Miller thinks part of the problem was that the city has many priorities but looks at only one project at a time–with the result that “there is a tendency to want to fit all goals into one site.” The “Connecting William Street” review will look at the Fifth Avenue sites, the Kline’s lot, and two others nearby: the ground floor of the Fourth and William parking structure and the small parking lot next door to Palio restaurant. The hope, says Miller, is that “by looking at five sites together, we can find something that is more practical and achievable.”
This being Ann Arbor, the process started by inviting public input. “Connecting William Street is an effort to capture the community’s priorities and strategies for five city properties,” says DDA executive director Susan Pollay. “This is a great time to be encouraging community feedback, as this section of William Street has many things taking place at this point.”
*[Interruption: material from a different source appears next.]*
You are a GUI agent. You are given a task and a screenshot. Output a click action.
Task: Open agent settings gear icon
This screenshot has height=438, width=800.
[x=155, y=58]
“Now that we’re coming out of the recession, people want to see progress,” adds DDA board member Joan Lowenstein. “This is a pretty small area of the downtown that isn’t overwhelming for people to consider.”
In fact, it’s smaller than the DDA wanted. After a year of negotiations, a joint city-DDA committee recommended a broader plan that covered more of downtown and twice as many sites. But when that proposal came before council last April, it was curtailed to the smaller area–over the objections of the councilmembers who’d negotiated the agreement, Christopher Taylor and Carsten Hohnke.
“My colleagues disagreed with me” on the scope of the project, says Taylor, “but I’m looking forward to what the DDA brings to us to consider.”
“I think it was kind of mutually agreed upon that we would narrow this down to something that truly is doable,” says Lowenstein diplomatically.
“Our mission is to see that there is progressive development within the downtown,” Lowenstein explains. In the past, “we have focused on providing the infrastructure … that would enable developers to come in, but it hasn’t really happened in the way that we would want. This is a way for us to make that more easily happen.
“There is enthusiasm, and I think there are a lot of expectations” for the study, Lowenstein says. “But the way our budget is going, and, as a result of our negotiations with the city [increasing transfers to the general fund], we don’t have very much money to do the projects. We did get a federal grant for this project, so people in the DDA are excited to have some money to do any type of project at all.”
With that $65,000 grant, plus $20,000 from its own funds and $15,000 worth of staff time, the DDA hopes to not only assess priorities, but also hire a “land use economist” to evaluate the sites’ value and the feasibility of potential uses. The group won’t make any decisions–if projects result, they’ll still go through the normal planning review and city council debate. But this time, at least, the city should start with a better idea of what’s possible.